§ EXERCISE REQUIREMENTS
The pictures do not belong in the copy. Restate all of the records word for word.

==== RECORD EXCERPTS ====

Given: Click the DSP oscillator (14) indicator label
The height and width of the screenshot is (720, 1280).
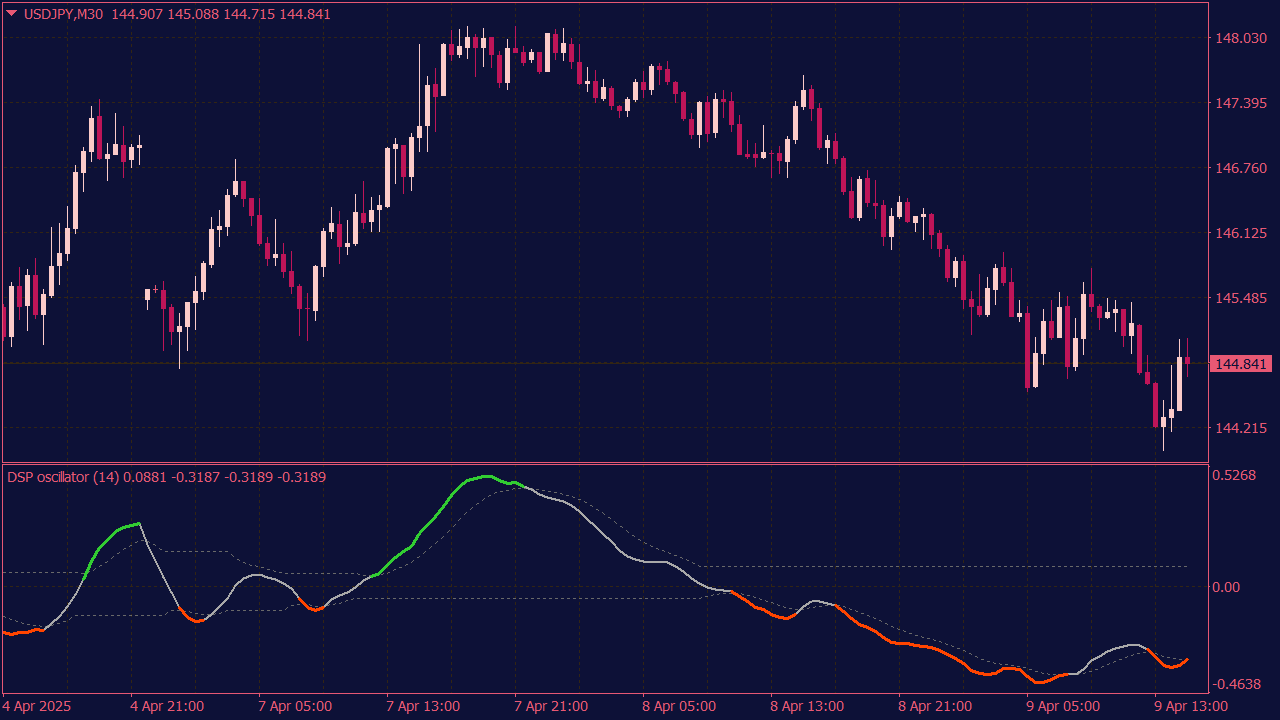Looking at the screenshot, I should (x=62, y=477).
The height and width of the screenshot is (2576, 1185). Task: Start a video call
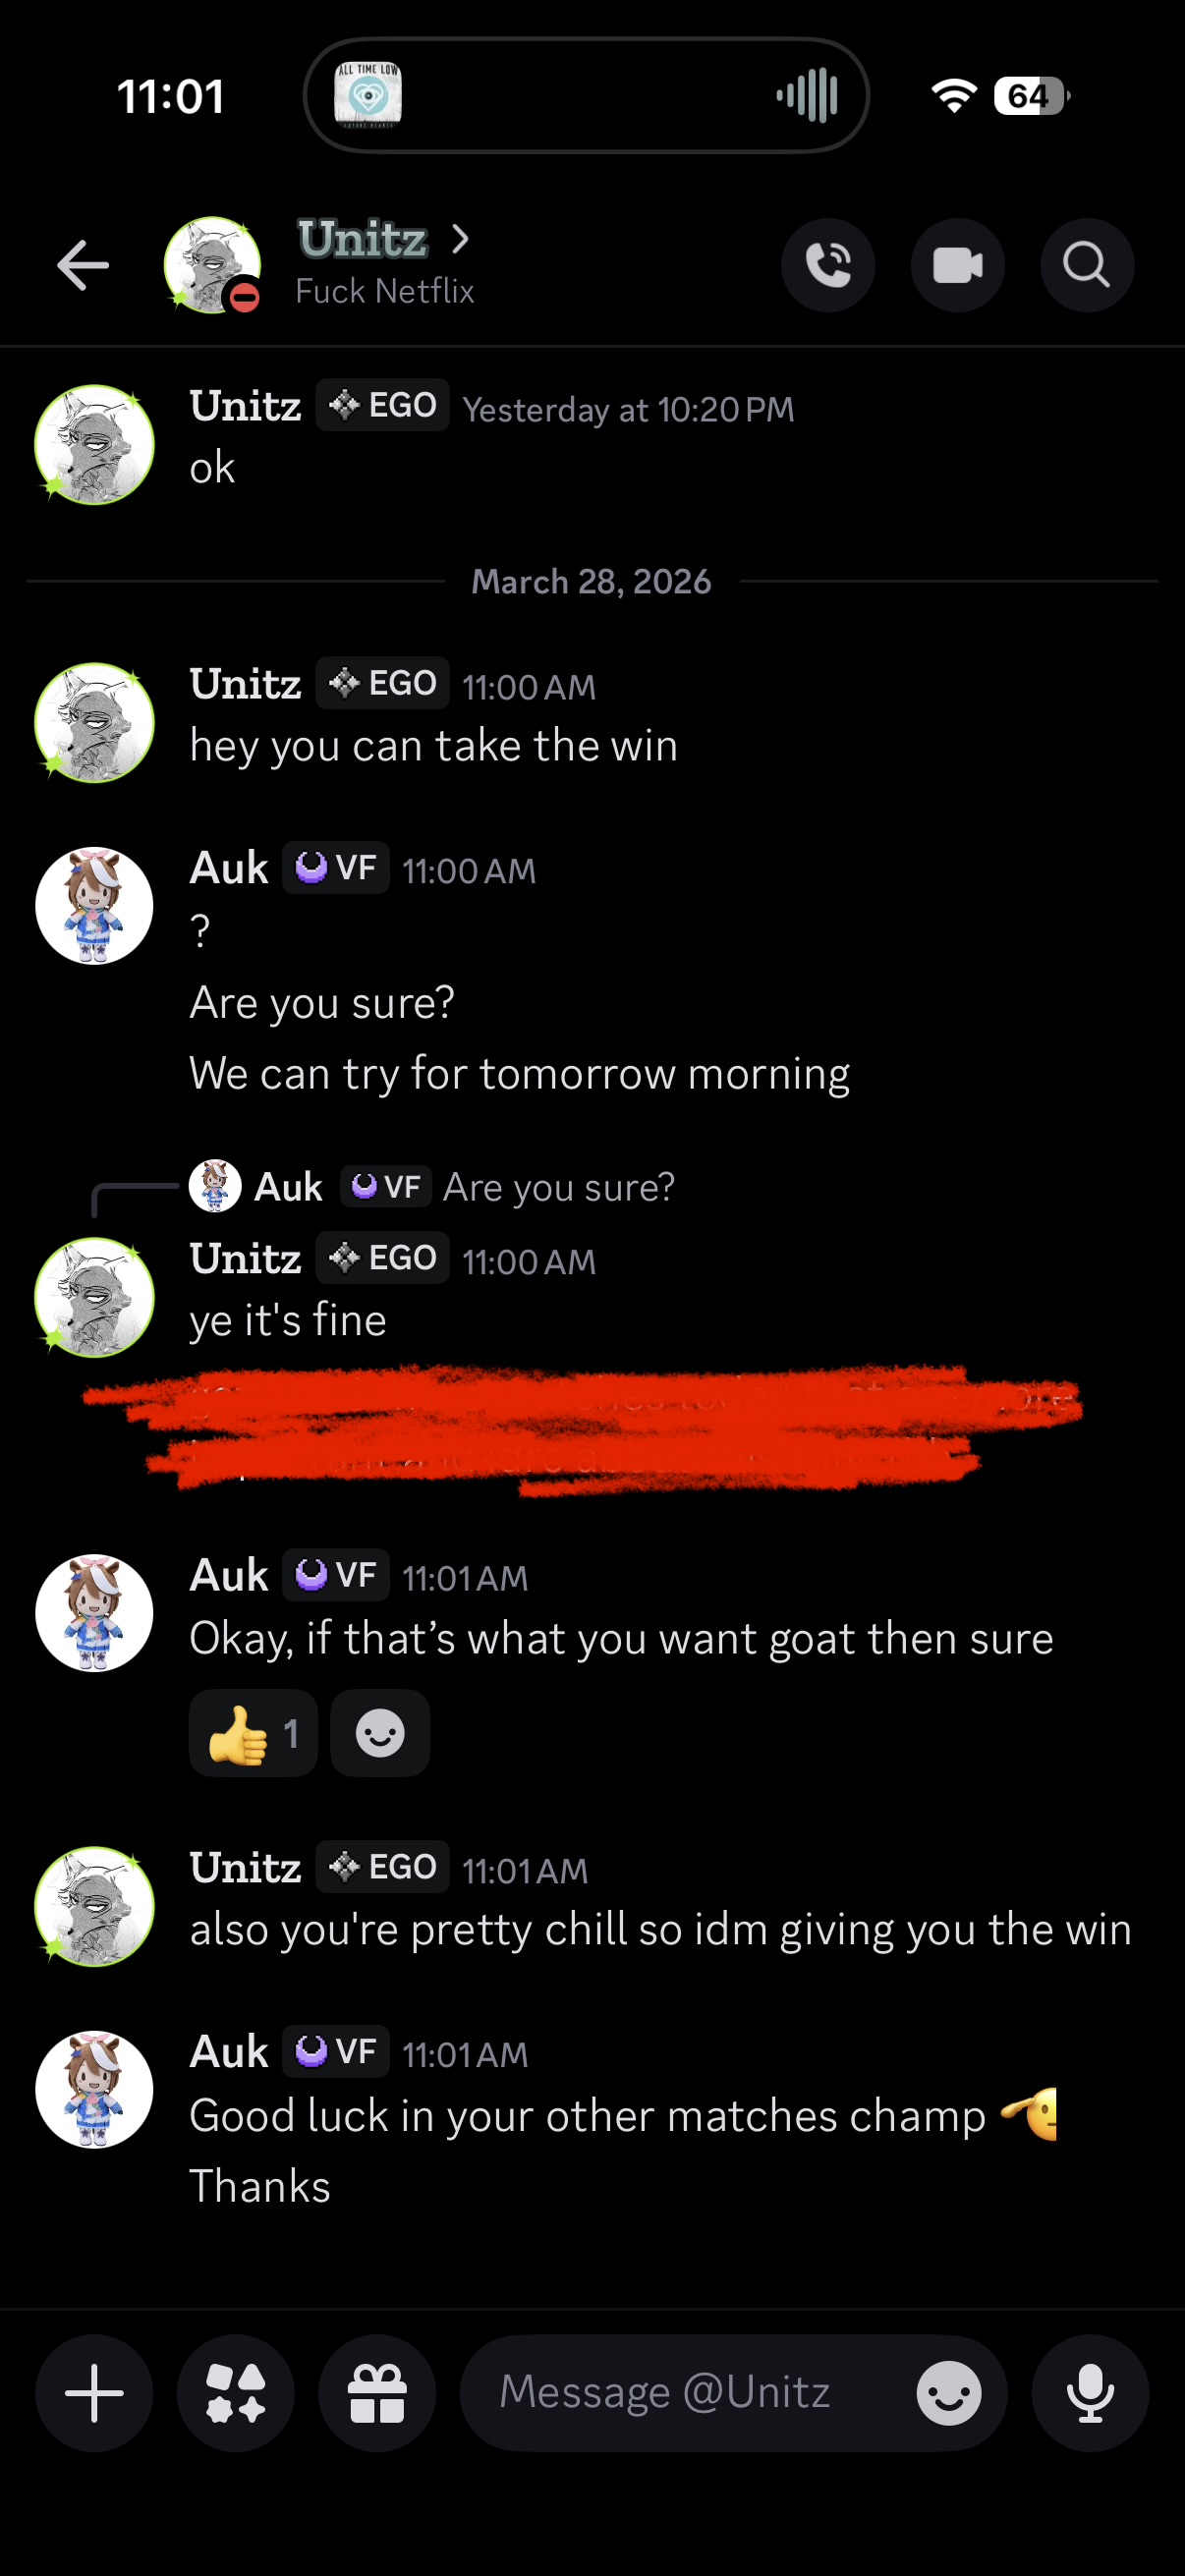(x=957, y=265)
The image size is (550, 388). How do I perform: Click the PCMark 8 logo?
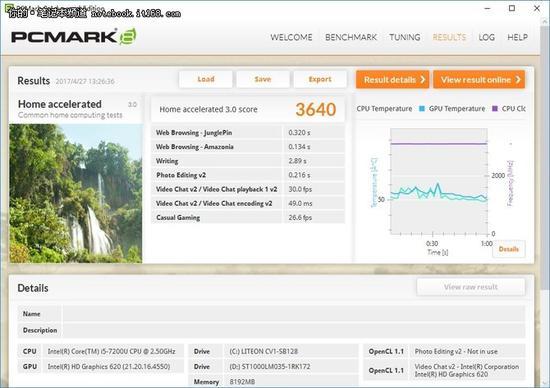[74, 36]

====

§ ANSWER TO THIS TASK
Given: Click the DSP oscillator (14) indicator label
The height and width of the screenshot is (720, 1280).
Looking at the screenshot, I should (x=62, y=477).
The height and width of the screenshot is (2576, 1185). Task: Start a video call
(x=957, y=265)
The image size is (550, 388). How do I perform: Click the PCMark 8 logo?
[74, 36]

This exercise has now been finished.